Unsupervised learning of depth, camera motion, motion segmentation (mask), and optical flow. Depth and camera motion gives rise to the flow in rigid regions. The networks learn to segment the non-rigid regions and compute flow in these. Everything is learned without supervision using a novel ``Competitive Collaboration'' method.
Humans and animals live in, and interact with, the 3D world around them. To understand humans then, we must understand the surfaces that support them and the objects with which they interact. To that end, we develop methods to estimate the structure and motion of the world from a single image, video, or multiple images. We approach this by combining unsupervised learning with physical knowlege of the world.
For moving scenes, we compute the optical flow representing the projection of the 3D motion field into the image. In doing so, we exploit the geometric structure of the problem to simplify it. If the scene is rigid and only the camera moves, then the optical flow is completely described by the depth of the scene and the camera motion. Real scenes, however, contain rigid structure and independently moving objects. To deal with this, we segment the scene into regions corresponding to the different types of motion. To do so we exploit different constraints that are both geometric and semantic.

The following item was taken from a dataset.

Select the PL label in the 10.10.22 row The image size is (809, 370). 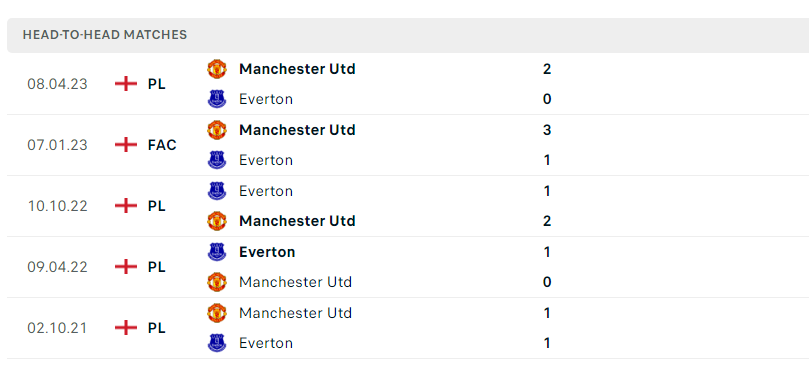point(156,206)
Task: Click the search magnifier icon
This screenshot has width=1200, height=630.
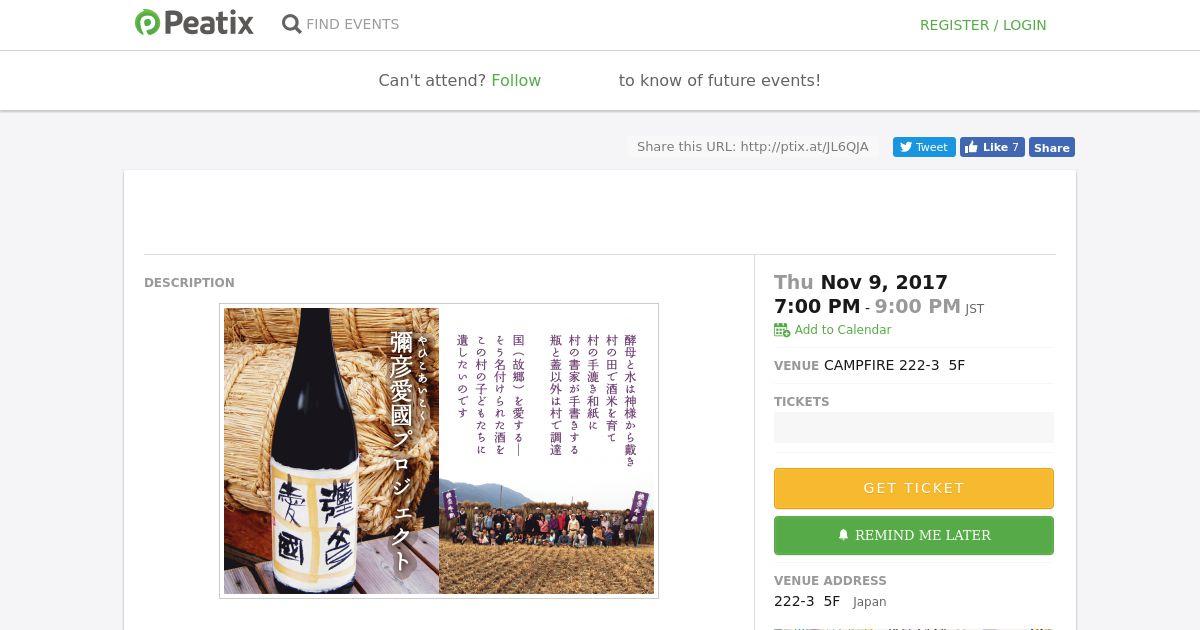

In the latter case, we know that certain objects like animals and cars can move independently while others, like buildings, cannot. Additionally objects like the road are typically planar and hence their motion is simply modeled. Thus, a semantic segmentation of the scene, provides information about what motions may be present where. We argue that segmentation and motion estimation go hand in hand and we have explored methods to do both in a coupled way.
Our most recent work focuses on the unsupervised learning of motion, scene depth, camera motion, and segmentation. Training exploits competitive collaboration in which different neural networks vie to explain the motion in the scene. To make this work, the physical constraints about motion in rigid scenes are critical. This geometric information allows us to learn depth from a single image without supervision. Motion makes this possible because scene structure is constant over time, allowing motion over time to inform the network about scene depth.
This work demonstrates that classical physical and geometric constraints that we already know about the world and its motion are not only compatible with deep learning but can play a critical role in enabling unsupervised learning. In a sense, the physics of the world provides a form of pre-existing supervision.
Our ongoing work combines people, scenes, and unsupervised learning to derive coherent explanations of the 3D world. We posit that the joint estimation of people and scenes will improve both.